The answer, I think, is no, even in light of the Supreme Court's 2004 decision in Rumsfeld v. Padilla. There, the Court held that a habeas petitioner must name his "immediate custodian" as the respondent, and that the district court must have personal jurisdiction over _that_ official in order to have jurisdiction over the petition. [The rule doesn't apply in cases in which no district court has personal jurisdiction over the immediate custodian, which is how the Guantanamo cases ended up in D.D.C. in the first place.]
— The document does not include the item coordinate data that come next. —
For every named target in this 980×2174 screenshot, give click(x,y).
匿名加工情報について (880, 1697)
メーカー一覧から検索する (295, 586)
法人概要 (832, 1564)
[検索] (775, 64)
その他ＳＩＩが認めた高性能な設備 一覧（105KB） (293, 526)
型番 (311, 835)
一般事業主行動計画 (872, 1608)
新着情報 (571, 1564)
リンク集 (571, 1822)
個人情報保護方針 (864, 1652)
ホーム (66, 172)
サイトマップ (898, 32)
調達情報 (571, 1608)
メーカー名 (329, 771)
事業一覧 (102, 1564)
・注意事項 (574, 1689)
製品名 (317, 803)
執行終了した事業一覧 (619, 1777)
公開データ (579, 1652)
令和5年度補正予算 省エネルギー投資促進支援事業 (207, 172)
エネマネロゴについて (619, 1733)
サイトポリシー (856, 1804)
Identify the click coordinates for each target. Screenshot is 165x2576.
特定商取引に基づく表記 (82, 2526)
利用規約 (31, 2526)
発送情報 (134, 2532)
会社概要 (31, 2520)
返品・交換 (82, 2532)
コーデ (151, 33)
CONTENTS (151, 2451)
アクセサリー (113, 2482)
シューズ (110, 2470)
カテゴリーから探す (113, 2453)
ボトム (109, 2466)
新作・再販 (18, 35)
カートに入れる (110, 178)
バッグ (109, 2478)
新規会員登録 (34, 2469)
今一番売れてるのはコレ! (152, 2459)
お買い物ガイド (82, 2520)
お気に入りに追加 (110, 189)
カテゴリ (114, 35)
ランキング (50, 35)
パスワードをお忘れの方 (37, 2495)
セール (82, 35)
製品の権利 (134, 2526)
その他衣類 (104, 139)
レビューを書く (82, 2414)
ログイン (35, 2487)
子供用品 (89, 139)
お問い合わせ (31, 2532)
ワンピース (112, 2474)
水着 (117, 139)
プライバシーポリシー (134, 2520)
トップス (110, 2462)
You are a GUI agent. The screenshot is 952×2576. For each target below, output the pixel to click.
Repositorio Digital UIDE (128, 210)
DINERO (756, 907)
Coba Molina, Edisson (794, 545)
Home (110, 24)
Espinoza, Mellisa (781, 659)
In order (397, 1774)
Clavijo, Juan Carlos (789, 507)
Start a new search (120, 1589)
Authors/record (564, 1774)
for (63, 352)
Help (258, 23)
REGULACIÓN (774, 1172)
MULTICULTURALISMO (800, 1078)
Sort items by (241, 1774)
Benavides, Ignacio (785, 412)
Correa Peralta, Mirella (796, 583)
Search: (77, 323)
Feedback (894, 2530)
So, it seems clear that, were a Thomson detainee to file a new habeas petition, it would have to be filed in the Northern District of Illinois. But what about pending petitions? The Court in Ex parte Endo (the companion case to Korematsu) held that transfer outside the district cannot defeat jurisdiction so long as the district continues to have jurisdiction so long as _someone_ "in whose custody [the petitioner is] remains within the district." As Chief Justice Rehnquist more succinctly described in Padilla, "Endo
stands for the important but limited proposition that when the
Government moves a habeas petitioner after she properly files a
petition naming her immediate custodian, the District Court retains
jurisdiction and may direct the writ to any respondent within its
jurisdiction who has legal authority to effectuate the prisoner's
All this means that the pending cases can--and will--remain in D.D.C. But it also suggests that there is no barrier to a detainee filing a new petition (perhaps raising a conditions of confinement claim) in a jurisdiction that might be more receptive to the argument that the petitioner has some modicum of constitutional rights (an argument rejected by the D.C. Circuit in Kiyemba I), especially once the petitioner is physically present within the United States.